Action item a ▸ Retype the passage on depth recovery word for word, starting at "A comparison of" and ending at "are close-ups of (b)".

Supplied text ▸

Here, \(\omega \) is the normalization factor, \(\Omega (p)\) is the subset of neighboring pixels of p with valid depths and that are not separated from p by a path in \(E_\mathrm {color}\), \(\hat{D}_p\) is the initially estimated depth of \(D_p\) by averaging immediate valid neighbors of p, and \(I_p\) is the color at pixel p. The filter is composed from three main factors: the spatial distance \(G_\lambda (p-q)\), the depth difference \(G_\xi (\hat{D}_p-D_q)\), and the color difference \(G_\mu (I_p-I_q)\). In each case, \(G_\sigma (\cdot )\) is a Gaussian kernel with standard deviation \(\sigma \). As depth values are estimated, they are added to the set of known depths, shrinking regions with missing information, until all missing areas are filled. Figure 1b shows an initial depth map, with the corresponding recovered result shown in Fig. 1e. Note that missing depth values, shown as black spots in Fig. 1b, are smoothed over while preserving the 3D geometric structure of the original scene. Please refer to Fig. 7 for more depth recovery results.

Fig. 2
figure 2

A comparison of the out from Cheng’s cartoon edge detection algorithm [3] and our method. Given the input depth map from the top row of Fig. 7, Cheng’s method produces the curves in (a) and our method produces the curves in (b). The images in c and e close-ups of the boxed regions in (a), (d) and (f) are close-ups of (b)

Supplied entries ▸

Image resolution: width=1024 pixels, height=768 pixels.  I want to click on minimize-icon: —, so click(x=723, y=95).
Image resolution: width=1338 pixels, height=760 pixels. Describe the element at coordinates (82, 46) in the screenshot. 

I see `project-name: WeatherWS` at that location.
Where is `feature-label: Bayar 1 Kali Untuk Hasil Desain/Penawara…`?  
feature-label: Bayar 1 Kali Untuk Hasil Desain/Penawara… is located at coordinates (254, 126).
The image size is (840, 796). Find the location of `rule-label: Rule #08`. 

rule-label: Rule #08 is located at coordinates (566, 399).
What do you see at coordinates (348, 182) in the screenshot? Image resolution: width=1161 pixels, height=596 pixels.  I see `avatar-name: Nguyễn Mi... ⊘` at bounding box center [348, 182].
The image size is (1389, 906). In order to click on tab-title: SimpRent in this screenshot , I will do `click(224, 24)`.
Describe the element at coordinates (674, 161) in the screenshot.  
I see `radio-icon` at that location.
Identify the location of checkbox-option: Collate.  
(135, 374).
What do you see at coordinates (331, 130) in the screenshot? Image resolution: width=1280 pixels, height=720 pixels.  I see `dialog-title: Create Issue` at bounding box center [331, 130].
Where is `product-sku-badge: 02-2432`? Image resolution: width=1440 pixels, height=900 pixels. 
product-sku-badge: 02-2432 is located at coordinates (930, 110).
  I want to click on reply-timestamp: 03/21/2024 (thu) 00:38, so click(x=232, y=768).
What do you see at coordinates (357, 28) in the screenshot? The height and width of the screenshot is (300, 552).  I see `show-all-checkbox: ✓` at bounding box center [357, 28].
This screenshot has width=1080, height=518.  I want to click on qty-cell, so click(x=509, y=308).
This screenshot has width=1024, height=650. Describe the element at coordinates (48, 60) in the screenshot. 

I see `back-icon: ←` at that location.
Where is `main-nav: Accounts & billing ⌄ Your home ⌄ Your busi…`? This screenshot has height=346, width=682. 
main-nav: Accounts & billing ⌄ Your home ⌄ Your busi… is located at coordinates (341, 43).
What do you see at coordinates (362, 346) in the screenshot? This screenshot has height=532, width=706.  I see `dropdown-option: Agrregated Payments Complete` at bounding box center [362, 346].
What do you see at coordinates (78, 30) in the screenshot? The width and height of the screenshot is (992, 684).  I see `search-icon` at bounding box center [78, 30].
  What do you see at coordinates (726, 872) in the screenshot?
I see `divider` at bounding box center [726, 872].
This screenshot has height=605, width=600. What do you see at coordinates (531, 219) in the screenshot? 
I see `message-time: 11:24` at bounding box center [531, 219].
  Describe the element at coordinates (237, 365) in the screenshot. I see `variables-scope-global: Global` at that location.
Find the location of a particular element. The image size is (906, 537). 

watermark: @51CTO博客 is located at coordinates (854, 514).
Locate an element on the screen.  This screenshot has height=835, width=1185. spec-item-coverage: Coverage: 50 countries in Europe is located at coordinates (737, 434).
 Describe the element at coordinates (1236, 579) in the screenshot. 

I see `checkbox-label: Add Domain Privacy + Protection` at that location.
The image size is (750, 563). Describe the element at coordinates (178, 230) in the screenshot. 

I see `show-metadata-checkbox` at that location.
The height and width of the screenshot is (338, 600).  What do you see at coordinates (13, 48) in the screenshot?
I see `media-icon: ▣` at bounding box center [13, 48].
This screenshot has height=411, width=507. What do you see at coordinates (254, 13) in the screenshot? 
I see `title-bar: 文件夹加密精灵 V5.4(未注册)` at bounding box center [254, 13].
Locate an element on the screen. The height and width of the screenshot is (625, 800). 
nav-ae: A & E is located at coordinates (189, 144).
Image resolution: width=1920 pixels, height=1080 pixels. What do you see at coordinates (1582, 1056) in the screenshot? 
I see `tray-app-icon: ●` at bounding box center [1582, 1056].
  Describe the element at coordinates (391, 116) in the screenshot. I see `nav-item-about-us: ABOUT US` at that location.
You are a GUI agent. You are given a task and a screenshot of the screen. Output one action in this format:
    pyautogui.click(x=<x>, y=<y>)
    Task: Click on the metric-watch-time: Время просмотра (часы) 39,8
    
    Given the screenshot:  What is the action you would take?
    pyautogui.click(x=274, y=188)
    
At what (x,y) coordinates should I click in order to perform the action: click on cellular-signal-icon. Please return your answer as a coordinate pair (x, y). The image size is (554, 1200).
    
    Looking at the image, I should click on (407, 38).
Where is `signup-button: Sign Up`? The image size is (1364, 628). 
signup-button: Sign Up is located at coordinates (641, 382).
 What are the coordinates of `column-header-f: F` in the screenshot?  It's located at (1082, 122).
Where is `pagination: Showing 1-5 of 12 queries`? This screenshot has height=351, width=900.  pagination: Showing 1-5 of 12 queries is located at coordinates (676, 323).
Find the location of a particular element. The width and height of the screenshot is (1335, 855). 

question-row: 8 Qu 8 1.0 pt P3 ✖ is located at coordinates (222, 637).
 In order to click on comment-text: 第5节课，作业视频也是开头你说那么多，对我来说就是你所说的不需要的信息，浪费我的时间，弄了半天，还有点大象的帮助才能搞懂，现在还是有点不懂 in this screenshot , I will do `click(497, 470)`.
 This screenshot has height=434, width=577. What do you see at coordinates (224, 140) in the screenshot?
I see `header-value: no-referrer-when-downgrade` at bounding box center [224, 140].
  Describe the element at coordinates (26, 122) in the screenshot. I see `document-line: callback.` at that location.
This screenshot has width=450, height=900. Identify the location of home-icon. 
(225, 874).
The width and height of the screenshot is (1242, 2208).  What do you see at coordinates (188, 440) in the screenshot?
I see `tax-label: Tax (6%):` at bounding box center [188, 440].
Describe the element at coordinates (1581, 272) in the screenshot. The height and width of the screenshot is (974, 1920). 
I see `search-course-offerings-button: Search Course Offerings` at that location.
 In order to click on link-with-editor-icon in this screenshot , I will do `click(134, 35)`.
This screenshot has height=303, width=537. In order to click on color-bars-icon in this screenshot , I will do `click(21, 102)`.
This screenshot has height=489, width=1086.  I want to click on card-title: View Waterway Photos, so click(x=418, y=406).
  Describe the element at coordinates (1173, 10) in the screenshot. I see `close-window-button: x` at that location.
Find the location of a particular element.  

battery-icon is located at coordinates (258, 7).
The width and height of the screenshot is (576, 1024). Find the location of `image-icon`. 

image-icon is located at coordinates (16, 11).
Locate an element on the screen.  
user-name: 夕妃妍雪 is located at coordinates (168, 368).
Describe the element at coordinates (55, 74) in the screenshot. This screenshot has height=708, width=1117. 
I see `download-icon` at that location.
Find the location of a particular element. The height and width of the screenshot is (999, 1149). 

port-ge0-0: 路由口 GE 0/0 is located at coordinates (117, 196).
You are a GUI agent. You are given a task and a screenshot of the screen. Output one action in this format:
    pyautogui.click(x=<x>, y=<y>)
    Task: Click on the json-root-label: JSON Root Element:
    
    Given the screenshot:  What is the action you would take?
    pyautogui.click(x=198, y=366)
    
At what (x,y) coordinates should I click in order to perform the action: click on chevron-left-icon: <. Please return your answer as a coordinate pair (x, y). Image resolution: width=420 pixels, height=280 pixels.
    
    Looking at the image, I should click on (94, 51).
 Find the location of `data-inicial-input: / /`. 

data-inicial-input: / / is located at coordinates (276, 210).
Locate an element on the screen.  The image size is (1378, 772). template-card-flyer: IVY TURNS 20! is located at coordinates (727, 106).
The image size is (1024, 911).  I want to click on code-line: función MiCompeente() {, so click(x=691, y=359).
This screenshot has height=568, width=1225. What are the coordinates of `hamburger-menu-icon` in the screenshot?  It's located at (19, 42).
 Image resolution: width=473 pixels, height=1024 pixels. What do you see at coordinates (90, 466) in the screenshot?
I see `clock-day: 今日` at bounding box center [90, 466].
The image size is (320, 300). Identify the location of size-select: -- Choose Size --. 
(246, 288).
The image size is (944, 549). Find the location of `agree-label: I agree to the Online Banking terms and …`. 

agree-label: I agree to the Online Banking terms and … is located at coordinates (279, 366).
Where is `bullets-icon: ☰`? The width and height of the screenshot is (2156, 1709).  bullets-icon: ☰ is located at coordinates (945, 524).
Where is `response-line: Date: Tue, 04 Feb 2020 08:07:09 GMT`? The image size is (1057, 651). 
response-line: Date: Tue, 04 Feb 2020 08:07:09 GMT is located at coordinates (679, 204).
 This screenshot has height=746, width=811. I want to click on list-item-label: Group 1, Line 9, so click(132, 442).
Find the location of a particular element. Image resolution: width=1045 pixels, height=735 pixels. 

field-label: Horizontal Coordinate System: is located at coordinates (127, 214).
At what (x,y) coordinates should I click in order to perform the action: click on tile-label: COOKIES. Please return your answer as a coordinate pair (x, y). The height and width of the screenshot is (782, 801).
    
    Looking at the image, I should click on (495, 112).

Action item b ▸ In the entries, change "image size" to "screenshot size" in the lines starting at the one containing "is (1057, 651)." and ending at the one containing "This screenshot has height=746, width=811.", and give only those lines with nothing else altered.

Written answer a ▸
A comparison of the out from Cheng’s cartoon edge detection algorithm [3] and our method. Given the input depth map from the top row of Fig. 7, Cheng’s method produces the curves in (a) and our method produces the curves in (b). The images in c and e close-ups of the boxed regions in (a), (d) and (f) are close-ups of (b)

Written answer b ▸
Where is `response-line: Date: Tue, 04 Feb 2020 08:07:09 GMT`? The screenshot size is (1057, 651). 
response-line: Date: Tue, 04 Feb 2020 08:07:09 GMT is located at coordinates (679, 204).
 This screenshot has height=746, width=811. I want to click on list-item-label: Group 1, Line 9, so click(132, 442).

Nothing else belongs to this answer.